Treat your fiction like an iceberg

Maybe it's because I spent too long in journalism -- I have a tendency to explain things too much.

Every proper noun (and even the improper ones) gets a descriptive clause … even when I'm talking.  Take this example from the other night at home:

My spouse: Hey, what do you want for dinner?

Me: I'm not in the mood for Italian, which we've already had this week.  It would be great to get some kebabs from that little restaurant, the one near the village over by the liquor store.

All I needed to say was "kebabs," right?

In the process of writing my novel, a big part of the revision process has entailed going over every sentence, in every chapter, and asking the same question: Am I explaining too much?

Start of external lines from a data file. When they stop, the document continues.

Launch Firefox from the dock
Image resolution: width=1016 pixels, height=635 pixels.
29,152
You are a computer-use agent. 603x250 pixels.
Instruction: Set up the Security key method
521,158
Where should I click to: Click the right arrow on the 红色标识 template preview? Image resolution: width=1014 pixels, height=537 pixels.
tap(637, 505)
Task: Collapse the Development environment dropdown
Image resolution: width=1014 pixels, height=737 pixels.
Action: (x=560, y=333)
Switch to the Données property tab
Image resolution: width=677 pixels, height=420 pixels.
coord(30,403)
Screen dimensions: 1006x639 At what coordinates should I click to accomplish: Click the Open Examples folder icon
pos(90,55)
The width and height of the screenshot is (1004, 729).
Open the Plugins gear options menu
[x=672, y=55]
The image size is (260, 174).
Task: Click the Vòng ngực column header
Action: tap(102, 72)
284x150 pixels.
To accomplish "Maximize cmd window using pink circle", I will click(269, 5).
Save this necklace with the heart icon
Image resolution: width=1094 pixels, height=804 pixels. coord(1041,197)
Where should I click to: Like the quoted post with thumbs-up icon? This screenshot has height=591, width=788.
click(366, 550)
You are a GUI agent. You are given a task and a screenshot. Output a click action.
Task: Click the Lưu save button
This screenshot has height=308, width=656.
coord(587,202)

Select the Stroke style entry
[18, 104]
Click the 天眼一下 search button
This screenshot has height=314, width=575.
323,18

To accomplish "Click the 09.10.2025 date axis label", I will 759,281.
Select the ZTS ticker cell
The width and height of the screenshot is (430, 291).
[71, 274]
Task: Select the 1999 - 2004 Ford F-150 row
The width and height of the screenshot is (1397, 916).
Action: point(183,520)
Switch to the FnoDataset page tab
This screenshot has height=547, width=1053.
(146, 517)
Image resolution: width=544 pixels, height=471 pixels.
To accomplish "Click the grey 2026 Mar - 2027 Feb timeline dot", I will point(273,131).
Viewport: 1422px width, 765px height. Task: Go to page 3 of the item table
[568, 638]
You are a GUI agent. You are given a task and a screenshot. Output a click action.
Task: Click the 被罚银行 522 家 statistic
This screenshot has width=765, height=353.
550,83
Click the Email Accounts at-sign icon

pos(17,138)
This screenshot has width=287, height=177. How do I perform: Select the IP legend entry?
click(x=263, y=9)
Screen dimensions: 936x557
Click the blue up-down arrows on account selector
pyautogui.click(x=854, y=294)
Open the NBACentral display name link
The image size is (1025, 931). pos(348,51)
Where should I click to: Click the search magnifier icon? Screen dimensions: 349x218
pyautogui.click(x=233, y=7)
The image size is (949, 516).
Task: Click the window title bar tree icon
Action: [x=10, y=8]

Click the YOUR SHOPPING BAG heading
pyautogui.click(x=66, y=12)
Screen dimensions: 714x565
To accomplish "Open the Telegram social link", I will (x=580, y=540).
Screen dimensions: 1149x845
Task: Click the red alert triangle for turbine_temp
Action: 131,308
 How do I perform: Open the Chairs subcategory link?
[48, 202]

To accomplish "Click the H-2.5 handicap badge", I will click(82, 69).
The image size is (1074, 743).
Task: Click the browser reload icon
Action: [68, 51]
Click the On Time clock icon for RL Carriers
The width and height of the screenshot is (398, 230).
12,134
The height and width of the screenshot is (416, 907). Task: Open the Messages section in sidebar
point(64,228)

Let readers work for it, let their imaginations fill in what they can't see …. if the narration's in the first person, then the narrator's comments should be a bit fragmentary and gnomic sometimes (like real people's are).

Here's an example from Thomas Harris'Hannibal -- yes, I'm talking about the sequel to Silence of the Lambs -- that I read over the summer as a guilty pleasure.  Harris has some seriously good chops (and besides, anyone who can weave a lecture on Dante into a cat-and-mouse story involving a cannibal deserves some applause):

The screaming was awful to hear, but a fitting overture for the faces that came out of the woods, drawn to the screams announcing dinner.

That line's as chilling to me as any in M.R. James.  He's talking about a herd of hungry swine, and the incompleteness of his description of the animals -- "the faces that came out of the woods" -- leaves so much half-submerged.  Too much description, too much precision, and the horror effect would've been lost.

Which gets me to the headline for this post, about icebergs.  What  I've found is that writing's more effective when ...

…ah, my Beloved Friends, I'll leave that for you to finish.